## WORK TASK
If a line includes "пенополиуретаном", copy it out of the entries.

▼▼▼

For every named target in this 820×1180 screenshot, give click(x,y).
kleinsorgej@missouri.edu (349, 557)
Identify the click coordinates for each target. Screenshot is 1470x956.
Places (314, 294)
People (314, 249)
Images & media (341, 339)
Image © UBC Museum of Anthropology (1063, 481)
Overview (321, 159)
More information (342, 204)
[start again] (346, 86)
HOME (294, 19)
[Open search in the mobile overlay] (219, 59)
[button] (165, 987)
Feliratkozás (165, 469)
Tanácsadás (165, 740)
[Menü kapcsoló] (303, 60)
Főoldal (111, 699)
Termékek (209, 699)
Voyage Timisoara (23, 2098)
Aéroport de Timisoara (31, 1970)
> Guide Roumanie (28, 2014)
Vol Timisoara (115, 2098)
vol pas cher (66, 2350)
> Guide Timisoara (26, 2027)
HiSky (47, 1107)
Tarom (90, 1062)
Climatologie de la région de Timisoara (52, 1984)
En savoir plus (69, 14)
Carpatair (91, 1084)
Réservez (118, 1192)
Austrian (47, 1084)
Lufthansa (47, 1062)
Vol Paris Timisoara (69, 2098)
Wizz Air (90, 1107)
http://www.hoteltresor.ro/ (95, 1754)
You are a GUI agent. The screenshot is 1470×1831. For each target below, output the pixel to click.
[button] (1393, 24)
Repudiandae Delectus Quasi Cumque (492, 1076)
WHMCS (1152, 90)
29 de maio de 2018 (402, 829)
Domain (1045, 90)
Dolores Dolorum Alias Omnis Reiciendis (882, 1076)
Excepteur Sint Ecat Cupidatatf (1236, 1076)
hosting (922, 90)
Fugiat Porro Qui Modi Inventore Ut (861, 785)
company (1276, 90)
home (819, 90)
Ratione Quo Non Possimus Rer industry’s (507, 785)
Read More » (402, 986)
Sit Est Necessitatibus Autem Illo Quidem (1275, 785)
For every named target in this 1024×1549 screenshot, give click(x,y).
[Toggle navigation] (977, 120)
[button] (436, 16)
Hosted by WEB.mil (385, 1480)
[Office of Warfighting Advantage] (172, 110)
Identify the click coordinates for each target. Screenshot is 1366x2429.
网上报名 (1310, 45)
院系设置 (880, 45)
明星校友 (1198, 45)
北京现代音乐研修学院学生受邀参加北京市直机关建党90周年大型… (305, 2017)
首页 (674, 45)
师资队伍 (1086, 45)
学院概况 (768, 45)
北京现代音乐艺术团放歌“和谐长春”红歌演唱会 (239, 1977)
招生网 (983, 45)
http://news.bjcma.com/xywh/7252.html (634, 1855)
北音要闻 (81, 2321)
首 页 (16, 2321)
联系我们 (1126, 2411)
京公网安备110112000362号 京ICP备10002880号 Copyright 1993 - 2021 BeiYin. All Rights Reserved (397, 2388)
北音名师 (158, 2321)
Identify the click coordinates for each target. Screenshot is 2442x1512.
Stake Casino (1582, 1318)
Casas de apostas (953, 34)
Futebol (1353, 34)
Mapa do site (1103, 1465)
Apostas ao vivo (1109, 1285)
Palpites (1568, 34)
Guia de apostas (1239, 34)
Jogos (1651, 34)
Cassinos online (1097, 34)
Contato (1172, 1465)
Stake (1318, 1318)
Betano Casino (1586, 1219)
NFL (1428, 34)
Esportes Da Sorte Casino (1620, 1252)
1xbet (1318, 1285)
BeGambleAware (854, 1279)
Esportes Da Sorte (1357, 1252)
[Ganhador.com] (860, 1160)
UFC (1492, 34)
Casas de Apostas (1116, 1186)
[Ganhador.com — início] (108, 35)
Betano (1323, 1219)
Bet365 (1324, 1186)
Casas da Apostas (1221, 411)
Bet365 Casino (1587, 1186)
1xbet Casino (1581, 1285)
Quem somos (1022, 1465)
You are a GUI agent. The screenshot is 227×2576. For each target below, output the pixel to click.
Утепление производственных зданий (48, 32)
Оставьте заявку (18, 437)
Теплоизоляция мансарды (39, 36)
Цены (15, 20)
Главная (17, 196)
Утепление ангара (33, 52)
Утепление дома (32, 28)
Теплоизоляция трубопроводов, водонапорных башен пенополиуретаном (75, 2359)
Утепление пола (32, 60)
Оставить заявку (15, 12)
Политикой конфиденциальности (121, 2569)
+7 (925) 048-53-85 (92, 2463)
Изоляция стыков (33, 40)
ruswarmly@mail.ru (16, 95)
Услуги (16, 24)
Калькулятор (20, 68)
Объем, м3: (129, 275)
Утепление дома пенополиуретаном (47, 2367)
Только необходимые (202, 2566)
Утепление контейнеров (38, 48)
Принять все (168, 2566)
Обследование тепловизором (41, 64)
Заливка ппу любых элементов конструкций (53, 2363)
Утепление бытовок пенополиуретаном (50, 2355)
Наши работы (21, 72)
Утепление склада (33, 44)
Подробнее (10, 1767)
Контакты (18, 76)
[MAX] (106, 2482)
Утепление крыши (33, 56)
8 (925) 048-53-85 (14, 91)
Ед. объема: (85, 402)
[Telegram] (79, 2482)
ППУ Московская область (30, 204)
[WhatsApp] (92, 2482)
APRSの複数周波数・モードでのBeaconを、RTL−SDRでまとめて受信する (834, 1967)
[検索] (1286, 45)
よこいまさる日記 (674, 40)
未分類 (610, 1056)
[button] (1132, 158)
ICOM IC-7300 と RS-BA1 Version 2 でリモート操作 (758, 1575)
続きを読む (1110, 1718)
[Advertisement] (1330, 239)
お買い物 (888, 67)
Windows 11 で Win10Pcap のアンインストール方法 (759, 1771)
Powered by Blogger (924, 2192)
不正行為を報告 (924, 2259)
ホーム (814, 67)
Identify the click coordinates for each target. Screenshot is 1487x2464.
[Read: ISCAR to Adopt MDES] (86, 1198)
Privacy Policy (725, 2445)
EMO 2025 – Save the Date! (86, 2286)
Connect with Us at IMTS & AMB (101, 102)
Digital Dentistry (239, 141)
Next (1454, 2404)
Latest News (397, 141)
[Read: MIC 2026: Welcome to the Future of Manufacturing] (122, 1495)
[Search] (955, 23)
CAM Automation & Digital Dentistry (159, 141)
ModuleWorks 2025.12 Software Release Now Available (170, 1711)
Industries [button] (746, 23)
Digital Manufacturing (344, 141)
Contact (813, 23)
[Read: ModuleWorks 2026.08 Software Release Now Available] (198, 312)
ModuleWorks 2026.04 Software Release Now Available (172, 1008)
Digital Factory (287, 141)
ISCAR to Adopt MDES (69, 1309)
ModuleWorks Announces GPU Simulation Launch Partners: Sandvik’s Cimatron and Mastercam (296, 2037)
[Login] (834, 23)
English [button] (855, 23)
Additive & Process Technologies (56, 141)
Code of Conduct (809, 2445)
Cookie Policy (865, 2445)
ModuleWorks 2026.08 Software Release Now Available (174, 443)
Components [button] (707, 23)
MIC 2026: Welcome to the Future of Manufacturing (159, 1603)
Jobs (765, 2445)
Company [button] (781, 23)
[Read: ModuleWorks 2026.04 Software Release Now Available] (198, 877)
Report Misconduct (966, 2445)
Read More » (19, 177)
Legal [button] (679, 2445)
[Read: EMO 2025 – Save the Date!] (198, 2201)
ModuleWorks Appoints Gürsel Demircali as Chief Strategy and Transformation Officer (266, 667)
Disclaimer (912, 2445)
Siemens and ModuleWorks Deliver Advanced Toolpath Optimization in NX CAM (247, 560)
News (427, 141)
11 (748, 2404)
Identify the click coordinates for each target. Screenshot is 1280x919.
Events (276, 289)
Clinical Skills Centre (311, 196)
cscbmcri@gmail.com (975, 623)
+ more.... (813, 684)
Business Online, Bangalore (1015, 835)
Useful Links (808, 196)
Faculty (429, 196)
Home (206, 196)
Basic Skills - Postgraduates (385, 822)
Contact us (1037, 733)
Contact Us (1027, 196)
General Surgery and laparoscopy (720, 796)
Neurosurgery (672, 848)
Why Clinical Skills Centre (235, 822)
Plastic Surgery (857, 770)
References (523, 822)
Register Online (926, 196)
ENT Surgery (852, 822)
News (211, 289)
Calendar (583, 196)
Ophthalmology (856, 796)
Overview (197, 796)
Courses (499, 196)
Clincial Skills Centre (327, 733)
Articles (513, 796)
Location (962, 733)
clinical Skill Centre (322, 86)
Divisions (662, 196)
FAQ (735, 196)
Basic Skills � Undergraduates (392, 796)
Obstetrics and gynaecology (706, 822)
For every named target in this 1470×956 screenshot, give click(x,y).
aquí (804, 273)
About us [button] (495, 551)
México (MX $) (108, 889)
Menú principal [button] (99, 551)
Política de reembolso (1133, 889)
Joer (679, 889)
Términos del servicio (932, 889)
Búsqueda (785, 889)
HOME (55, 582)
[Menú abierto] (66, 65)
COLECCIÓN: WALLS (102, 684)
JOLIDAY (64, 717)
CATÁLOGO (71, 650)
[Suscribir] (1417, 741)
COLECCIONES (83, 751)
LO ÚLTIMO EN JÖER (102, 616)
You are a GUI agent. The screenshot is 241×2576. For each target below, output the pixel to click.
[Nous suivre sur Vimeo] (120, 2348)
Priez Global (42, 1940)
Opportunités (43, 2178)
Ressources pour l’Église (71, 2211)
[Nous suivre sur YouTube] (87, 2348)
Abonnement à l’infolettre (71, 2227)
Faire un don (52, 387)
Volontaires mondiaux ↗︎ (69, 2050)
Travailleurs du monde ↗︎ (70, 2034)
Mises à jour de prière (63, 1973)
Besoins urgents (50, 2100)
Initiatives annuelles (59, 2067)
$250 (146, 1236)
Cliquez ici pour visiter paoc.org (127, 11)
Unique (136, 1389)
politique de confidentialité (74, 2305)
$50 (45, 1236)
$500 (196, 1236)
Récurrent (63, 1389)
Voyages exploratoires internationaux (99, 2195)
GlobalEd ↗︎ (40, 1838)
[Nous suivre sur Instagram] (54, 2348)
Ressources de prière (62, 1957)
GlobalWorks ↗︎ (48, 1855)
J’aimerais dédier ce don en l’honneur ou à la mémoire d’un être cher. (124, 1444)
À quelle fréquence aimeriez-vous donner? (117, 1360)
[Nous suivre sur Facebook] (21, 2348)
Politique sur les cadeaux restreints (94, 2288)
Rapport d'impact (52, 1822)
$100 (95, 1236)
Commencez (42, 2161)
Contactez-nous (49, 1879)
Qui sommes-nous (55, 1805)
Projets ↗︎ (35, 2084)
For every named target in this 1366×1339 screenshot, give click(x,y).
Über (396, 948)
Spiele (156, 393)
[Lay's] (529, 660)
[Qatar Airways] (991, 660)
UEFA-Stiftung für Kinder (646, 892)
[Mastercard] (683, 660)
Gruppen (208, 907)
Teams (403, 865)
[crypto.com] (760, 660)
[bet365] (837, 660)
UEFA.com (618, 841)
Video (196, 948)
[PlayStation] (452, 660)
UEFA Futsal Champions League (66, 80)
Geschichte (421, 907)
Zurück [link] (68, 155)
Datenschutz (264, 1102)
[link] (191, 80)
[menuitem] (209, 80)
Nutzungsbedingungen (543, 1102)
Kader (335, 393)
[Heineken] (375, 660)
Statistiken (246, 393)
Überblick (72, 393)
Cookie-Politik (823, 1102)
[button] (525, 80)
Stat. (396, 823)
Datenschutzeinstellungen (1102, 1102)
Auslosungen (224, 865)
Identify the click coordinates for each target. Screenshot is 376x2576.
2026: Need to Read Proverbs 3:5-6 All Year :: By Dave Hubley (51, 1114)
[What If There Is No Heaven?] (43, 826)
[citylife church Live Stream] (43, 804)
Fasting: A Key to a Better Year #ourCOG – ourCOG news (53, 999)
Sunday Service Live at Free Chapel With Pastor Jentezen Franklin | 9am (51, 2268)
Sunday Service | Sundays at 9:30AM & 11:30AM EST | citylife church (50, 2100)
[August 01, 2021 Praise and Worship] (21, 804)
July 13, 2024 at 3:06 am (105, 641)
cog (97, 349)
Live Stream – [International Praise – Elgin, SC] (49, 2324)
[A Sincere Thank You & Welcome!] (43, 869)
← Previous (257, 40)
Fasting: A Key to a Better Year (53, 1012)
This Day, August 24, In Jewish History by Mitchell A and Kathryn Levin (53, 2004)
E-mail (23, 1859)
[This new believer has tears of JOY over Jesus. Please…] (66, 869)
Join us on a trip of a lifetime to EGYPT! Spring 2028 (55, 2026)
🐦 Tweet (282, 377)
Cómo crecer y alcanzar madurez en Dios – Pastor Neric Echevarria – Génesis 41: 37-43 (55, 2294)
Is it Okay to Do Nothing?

▲▲▲

## ANSWER TO THIS PROBLEM
Теплоизоляция трубопроводов, водонапорных башен пенополиуретаном (75, 2359)
Утепление дома пенополиуретаном (47, 2367)
Утепление бытовок пенополиуретаном (50, 2355)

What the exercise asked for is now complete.